2.天気の堕落ーヒンメルフェアディニスー
「知らない天井だ」
誰でも知っているネタを華麗に披露した僕はさっき首を強打された部分をいたませながら起き上がった。
「エリンさん、やっと起きましたか。目覚めて早々にすみませんが横にある服に着替えてください。服はボロボロだったので廃棄させていただきました」
起きれば、木造の納屋のような場所でパンを焼いた匂いの漂う部屋にいることがわかった。どうやら僕を気絶させたあとここに移動させたようだ。

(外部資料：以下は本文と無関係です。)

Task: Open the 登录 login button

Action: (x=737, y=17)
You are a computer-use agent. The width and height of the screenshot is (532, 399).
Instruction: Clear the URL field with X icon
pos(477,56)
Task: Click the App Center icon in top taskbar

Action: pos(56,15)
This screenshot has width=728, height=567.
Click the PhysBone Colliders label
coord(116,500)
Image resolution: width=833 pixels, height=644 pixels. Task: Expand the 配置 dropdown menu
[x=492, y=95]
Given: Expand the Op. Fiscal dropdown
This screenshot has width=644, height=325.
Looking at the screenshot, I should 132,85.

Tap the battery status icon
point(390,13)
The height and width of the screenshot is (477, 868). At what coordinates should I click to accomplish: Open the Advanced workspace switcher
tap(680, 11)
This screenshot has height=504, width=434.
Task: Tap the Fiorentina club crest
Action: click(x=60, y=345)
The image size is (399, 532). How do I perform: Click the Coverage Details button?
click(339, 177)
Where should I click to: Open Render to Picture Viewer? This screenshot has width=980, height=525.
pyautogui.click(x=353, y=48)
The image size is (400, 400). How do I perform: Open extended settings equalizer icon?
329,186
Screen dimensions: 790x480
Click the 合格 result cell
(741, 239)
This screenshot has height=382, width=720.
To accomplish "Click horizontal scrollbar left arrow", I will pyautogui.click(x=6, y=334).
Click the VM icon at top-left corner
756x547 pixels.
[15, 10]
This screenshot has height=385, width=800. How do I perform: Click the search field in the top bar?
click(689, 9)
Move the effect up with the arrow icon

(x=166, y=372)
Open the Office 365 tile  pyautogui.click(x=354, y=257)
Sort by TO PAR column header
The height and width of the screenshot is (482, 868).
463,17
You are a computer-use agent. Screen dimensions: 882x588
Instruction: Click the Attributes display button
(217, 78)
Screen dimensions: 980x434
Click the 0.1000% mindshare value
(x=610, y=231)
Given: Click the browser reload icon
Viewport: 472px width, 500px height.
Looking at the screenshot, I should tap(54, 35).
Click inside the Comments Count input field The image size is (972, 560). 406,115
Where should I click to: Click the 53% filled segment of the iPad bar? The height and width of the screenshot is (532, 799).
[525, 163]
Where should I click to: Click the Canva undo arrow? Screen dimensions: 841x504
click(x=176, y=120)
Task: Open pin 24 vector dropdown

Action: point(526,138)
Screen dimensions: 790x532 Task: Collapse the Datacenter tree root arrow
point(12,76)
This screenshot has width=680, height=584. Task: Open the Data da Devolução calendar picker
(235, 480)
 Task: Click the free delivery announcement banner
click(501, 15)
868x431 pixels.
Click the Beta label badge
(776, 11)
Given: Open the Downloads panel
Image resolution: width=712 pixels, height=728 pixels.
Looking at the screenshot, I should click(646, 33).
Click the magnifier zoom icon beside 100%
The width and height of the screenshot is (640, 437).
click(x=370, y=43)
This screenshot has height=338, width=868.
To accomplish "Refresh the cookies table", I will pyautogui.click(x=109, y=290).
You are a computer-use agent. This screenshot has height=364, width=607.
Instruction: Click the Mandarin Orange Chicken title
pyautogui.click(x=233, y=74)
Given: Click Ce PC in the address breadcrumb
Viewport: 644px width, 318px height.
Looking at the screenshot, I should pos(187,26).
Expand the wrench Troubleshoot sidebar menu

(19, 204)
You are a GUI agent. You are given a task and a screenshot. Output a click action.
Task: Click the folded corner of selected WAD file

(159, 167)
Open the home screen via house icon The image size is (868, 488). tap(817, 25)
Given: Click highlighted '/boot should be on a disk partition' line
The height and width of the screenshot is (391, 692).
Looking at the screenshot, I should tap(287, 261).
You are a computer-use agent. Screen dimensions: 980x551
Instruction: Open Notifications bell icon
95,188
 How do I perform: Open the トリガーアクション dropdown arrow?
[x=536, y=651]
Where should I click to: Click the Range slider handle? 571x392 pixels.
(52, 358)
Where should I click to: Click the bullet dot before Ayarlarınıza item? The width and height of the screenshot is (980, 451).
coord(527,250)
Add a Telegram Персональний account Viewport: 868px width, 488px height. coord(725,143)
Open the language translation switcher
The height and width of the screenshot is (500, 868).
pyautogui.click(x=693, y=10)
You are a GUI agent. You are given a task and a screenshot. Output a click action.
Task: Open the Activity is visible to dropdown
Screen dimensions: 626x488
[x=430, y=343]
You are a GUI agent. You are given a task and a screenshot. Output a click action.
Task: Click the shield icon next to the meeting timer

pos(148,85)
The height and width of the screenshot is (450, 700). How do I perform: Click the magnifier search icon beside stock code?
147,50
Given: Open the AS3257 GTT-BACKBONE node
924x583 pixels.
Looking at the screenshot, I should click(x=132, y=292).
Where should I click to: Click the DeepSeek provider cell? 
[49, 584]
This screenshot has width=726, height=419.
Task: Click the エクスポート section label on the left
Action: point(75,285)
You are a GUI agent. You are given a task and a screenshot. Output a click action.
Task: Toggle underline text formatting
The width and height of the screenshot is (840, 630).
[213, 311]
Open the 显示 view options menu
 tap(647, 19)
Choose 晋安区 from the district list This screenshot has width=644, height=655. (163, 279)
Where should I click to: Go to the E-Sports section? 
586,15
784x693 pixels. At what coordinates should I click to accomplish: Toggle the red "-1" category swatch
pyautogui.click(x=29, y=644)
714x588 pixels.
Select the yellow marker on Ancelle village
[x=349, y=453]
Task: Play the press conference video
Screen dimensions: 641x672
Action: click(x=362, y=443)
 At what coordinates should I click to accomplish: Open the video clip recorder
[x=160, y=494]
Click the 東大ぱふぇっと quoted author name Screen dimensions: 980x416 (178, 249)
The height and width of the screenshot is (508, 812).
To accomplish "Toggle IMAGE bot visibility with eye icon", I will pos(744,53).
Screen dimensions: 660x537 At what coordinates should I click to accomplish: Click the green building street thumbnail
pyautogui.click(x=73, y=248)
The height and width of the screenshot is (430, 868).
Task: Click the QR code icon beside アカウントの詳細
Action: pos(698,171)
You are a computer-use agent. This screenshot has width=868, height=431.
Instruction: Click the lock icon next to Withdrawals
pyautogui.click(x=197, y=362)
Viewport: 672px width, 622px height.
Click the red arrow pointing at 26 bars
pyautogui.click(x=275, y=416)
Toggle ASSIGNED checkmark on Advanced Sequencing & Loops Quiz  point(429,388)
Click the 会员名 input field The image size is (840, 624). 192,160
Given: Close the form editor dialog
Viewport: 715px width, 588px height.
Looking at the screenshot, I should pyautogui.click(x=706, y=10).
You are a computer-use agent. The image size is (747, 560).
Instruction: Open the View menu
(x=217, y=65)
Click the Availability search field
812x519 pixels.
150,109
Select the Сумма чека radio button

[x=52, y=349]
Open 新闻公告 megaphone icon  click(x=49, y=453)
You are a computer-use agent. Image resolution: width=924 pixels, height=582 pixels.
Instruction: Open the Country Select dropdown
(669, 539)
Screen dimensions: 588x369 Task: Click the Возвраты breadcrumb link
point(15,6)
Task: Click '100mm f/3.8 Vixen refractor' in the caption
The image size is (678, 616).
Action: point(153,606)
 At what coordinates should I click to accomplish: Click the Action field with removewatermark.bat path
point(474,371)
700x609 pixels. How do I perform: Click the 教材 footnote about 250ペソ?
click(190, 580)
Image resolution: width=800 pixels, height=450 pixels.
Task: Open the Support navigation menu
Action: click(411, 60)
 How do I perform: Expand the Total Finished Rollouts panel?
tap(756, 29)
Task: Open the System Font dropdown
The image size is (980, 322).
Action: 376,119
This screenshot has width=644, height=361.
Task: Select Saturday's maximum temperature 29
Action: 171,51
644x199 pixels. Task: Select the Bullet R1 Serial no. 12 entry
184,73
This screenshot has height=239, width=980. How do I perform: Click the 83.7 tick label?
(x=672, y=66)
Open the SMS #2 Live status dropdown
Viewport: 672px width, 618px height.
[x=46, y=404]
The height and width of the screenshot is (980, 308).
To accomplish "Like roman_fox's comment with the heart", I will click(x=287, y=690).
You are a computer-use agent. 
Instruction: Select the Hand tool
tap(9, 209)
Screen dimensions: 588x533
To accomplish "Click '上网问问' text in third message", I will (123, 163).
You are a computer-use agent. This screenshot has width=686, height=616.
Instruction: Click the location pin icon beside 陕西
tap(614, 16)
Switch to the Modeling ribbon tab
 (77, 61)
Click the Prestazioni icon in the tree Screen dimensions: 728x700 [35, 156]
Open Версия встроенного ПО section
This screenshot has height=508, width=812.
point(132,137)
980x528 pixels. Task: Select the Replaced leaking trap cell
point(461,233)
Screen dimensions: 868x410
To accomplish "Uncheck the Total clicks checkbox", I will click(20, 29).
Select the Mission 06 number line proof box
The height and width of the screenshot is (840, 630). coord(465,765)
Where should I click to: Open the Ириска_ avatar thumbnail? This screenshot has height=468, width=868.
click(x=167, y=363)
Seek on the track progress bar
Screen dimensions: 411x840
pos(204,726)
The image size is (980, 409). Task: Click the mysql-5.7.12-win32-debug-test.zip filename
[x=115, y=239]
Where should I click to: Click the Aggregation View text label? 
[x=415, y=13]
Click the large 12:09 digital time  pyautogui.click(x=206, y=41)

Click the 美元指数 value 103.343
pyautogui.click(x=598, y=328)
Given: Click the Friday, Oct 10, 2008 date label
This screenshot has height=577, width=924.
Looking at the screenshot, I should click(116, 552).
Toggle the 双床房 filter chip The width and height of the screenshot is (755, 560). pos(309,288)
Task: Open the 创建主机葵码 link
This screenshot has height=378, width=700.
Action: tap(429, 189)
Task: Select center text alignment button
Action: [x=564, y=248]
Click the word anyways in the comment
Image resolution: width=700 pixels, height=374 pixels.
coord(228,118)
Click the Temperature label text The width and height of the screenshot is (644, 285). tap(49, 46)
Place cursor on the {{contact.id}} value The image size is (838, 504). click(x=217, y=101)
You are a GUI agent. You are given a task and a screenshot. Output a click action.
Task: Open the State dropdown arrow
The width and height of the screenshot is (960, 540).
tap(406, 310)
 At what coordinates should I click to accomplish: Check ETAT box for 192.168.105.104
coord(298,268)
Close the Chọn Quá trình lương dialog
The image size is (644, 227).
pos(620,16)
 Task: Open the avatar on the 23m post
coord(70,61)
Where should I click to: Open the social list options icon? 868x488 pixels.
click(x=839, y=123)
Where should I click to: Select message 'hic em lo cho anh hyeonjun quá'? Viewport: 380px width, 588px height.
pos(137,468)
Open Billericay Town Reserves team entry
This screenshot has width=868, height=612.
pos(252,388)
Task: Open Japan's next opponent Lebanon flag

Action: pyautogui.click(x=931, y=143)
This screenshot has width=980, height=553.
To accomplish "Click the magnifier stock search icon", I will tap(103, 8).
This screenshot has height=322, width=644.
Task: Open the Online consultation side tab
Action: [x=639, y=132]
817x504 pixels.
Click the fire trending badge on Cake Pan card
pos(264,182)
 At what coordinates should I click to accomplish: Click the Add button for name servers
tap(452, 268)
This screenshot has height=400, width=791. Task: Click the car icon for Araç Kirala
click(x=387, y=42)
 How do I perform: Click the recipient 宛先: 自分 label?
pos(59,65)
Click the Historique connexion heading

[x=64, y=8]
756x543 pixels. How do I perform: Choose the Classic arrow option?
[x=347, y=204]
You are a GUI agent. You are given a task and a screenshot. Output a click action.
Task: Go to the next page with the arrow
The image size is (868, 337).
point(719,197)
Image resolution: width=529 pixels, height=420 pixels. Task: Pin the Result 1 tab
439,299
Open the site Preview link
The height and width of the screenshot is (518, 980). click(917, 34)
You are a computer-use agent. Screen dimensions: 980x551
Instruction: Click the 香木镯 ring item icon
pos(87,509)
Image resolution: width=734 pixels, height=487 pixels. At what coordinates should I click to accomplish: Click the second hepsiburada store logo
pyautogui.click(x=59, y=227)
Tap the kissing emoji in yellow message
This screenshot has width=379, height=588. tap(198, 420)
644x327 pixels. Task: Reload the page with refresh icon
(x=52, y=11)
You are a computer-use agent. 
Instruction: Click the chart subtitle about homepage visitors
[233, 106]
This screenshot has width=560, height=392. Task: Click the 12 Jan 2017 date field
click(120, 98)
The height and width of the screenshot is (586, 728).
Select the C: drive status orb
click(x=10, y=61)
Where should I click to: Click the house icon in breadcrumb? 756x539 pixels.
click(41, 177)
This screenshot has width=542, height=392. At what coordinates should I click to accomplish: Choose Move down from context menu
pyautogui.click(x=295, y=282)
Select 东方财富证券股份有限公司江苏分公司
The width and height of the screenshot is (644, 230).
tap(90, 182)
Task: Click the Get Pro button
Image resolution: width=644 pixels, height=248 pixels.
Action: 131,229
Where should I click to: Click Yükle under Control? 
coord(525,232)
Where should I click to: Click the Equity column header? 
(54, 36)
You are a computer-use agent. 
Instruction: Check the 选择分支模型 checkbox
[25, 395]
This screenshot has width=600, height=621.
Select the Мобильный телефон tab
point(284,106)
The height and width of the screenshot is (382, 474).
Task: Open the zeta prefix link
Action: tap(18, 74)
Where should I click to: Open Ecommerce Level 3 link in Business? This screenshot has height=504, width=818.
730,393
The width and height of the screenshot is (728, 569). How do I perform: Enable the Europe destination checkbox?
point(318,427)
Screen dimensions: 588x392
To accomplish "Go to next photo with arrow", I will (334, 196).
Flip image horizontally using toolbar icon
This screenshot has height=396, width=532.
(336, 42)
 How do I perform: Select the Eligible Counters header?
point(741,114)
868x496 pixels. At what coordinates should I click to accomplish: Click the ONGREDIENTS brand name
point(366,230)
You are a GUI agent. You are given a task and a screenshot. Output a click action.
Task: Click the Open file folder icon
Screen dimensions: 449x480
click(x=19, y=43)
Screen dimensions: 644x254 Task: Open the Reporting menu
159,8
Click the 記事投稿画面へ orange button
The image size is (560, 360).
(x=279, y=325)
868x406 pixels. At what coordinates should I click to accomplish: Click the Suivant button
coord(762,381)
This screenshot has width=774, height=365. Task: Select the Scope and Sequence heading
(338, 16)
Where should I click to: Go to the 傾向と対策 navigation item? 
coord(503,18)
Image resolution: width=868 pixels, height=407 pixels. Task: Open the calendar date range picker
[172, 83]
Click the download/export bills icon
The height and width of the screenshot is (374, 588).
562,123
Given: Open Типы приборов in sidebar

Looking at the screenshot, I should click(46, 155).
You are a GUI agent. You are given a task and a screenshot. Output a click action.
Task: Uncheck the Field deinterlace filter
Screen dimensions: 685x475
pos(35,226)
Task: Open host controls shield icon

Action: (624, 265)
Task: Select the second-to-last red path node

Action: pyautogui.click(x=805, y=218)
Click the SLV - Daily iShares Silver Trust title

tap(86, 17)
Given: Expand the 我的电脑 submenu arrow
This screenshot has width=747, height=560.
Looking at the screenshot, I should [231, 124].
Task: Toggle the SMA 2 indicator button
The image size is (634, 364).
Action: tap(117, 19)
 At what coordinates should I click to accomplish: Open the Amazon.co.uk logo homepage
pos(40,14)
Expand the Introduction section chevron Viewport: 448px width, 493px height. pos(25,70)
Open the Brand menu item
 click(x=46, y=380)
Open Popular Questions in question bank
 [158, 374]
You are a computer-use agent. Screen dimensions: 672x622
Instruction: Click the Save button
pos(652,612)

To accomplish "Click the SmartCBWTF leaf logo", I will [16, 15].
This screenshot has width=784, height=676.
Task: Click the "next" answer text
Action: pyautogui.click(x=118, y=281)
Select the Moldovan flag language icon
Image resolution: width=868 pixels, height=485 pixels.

「ここは?というかちょっ!なんで僕、裸なんですか!も、もしかして!」
「ち、違いますからね!わたしはそんな趣味は持っていませんし、する理由もありませんから!へ、変な勘違いはよすことです。はぁ、そんなことより朝食にしましょう、席に座ってください」
リーシアさんは食パンのようなパンを焼いたものにベーコンと目玉焼きを乗せた物をくれた。麦の香りとベーコンの肉肉しい匂いが混ざり食欲を活性化させる。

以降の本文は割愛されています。